- _SHORT EXERCISE_:
Update the records from the line that contains "Click the Present now screen share icon" through the line that contains "will tap(51, 486).". Swap "left arrow button" for "back arrow button", leave everything else the same, and give back only those lines.

- _DATA ENTRIES_:
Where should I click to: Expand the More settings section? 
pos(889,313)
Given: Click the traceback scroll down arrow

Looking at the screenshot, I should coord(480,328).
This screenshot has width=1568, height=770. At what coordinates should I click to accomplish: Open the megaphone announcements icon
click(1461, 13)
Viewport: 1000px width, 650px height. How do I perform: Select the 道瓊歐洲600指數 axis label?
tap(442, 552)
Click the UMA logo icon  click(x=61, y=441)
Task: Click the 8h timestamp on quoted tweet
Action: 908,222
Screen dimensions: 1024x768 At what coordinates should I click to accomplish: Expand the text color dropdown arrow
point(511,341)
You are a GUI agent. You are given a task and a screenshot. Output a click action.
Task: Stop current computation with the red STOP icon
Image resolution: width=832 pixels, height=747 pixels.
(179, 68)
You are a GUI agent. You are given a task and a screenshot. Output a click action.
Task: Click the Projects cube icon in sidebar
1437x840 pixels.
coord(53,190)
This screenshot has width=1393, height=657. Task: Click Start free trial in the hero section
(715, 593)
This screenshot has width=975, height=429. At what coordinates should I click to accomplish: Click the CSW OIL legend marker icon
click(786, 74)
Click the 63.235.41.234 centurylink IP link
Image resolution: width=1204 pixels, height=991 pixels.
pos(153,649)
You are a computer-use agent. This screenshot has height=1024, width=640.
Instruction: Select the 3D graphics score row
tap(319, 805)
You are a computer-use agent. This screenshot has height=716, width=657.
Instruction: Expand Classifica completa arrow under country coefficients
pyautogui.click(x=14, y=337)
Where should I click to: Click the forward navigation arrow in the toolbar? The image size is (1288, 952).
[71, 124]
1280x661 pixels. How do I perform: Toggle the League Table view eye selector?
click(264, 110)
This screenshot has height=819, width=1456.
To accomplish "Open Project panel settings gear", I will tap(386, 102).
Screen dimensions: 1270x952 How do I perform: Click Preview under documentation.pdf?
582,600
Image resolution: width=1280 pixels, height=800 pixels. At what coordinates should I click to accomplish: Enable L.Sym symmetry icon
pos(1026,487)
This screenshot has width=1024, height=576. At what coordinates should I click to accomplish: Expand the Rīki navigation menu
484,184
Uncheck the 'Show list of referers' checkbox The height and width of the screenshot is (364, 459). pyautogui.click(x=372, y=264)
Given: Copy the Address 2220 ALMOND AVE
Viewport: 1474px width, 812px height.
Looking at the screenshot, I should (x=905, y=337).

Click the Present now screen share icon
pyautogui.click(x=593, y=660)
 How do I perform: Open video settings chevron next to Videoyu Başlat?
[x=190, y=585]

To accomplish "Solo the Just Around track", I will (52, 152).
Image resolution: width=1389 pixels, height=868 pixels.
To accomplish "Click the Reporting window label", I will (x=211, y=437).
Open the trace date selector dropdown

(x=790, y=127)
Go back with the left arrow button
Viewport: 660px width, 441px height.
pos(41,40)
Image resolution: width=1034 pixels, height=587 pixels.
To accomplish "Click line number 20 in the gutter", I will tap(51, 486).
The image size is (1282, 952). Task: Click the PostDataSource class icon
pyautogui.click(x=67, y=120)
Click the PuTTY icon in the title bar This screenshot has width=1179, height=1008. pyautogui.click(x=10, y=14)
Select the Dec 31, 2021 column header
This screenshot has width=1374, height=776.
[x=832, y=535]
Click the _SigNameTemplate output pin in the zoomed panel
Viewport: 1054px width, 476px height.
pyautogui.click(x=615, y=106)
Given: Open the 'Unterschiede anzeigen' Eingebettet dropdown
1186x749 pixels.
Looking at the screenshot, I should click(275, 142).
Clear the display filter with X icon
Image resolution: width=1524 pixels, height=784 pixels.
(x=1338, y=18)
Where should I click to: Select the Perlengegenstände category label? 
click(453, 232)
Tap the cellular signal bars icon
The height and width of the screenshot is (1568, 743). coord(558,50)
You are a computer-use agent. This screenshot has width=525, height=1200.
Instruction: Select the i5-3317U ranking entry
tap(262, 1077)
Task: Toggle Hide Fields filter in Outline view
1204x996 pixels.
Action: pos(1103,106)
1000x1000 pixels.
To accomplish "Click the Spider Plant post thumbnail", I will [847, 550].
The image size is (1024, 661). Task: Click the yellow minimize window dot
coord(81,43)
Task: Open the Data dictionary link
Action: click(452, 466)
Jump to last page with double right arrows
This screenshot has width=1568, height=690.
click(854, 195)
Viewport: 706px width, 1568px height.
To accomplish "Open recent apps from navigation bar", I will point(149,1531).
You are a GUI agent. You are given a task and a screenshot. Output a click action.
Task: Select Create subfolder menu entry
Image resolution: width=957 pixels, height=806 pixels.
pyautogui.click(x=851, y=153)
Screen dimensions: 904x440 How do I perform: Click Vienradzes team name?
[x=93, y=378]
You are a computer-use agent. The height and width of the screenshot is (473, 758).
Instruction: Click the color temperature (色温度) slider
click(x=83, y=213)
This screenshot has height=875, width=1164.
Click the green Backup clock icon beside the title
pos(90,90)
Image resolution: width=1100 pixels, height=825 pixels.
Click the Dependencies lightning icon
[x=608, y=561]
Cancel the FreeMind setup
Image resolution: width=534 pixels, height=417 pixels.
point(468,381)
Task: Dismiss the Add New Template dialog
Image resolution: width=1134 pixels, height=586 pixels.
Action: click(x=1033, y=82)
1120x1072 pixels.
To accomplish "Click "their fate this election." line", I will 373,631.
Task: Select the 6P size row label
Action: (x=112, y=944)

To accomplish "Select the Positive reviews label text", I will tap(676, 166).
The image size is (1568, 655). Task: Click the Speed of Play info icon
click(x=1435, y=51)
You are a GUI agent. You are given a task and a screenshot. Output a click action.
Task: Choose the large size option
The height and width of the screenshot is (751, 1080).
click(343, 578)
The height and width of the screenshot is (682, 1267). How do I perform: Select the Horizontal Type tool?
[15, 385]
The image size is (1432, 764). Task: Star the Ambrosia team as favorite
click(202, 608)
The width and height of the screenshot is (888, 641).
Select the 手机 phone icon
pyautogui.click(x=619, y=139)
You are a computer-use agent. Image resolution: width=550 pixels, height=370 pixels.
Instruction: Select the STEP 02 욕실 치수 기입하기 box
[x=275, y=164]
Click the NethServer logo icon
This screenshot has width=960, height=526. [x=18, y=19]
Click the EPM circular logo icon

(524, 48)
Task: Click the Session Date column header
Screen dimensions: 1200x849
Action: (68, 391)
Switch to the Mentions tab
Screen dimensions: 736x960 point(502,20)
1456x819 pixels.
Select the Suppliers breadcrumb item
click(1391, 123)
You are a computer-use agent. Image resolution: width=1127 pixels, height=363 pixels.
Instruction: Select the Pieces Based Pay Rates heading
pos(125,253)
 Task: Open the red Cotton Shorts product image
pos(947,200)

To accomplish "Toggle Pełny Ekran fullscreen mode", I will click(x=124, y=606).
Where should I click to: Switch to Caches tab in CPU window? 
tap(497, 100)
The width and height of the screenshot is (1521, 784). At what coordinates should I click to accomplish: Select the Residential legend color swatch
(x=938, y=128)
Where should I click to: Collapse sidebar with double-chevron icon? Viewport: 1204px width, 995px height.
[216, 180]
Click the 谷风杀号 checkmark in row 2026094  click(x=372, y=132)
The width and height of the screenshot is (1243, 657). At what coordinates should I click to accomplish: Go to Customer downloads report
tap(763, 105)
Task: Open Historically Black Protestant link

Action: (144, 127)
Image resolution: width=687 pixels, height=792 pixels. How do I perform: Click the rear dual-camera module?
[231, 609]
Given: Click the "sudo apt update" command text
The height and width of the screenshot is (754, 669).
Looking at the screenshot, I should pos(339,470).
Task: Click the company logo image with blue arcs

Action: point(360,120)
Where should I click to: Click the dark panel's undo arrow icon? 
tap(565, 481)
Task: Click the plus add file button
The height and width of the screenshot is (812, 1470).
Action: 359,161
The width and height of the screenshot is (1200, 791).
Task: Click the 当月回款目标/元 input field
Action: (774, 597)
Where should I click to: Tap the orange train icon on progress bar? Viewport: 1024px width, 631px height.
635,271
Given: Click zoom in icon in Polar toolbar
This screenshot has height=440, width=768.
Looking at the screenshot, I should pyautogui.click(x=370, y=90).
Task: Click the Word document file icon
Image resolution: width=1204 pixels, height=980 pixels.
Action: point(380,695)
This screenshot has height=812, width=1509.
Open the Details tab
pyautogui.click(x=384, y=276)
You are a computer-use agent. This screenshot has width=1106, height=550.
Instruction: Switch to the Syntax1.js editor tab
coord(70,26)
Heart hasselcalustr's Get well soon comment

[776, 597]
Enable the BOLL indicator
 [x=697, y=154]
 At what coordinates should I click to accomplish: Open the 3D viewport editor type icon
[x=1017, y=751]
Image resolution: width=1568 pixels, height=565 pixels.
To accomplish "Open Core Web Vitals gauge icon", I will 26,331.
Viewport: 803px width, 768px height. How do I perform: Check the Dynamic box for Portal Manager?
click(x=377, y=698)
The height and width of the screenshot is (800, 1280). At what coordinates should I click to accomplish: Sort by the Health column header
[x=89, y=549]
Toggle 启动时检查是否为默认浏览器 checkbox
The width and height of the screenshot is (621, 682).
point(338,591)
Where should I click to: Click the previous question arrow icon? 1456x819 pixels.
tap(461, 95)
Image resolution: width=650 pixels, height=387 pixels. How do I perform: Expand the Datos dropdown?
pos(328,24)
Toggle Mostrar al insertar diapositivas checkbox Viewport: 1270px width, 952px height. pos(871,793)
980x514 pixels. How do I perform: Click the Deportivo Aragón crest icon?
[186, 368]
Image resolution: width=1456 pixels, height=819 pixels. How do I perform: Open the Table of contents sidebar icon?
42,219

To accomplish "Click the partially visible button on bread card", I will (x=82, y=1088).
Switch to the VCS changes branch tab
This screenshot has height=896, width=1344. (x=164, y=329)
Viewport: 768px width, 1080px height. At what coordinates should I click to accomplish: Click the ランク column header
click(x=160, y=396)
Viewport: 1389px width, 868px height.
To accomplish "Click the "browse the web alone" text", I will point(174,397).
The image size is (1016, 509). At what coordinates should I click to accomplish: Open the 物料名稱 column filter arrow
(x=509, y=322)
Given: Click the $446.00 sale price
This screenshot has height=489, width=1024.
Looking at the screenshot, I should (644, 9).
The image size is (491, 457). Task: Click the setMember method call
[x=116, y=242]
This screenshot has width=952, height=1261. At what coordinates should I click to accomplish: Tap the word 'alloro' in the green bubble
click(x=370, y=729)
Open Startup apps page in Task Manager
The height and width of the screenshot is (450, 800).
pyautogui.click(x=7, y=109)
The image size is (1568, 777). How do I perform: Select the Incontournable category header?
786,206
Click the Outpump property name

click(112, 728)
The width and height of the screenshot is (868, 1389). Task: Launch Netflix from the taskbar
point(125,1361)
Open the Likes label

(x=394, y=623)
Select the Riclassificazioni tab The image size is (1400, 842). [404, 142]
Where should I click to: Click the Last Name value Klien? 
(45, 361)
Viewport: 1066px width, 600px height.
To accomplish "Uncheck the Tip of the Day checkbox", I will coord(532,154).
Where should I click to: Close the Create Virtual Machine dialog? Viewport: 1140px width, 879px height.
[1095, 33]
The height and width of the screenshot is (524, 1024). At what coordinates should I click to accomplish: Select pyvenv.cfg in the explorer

- _TASK SOLUTION_:
Click the Present now screen share icon
pyautogui.click(x=593, y=660)
 How do I perform: Open video settings chevron next to Videoyu Başlat?
[x=190, y=585]

To accomplish "Solo the Just Around track", I will (52, 152).
Image resolution: width=1389 pixels, height=868 pixels.
To accomplish "Click the Reporting window label", I will (x=211, y=437).
Open the trace date selector dropdown

(x=790, y=127)
Go back with the back arrow button
Viewport: 660px width, 441px height.
pos(41,40)
Image resolution: width=1034 pixels, height=587 pixels.
To accomplish "Click line number 20 in the gutter", I will tap(51, 486).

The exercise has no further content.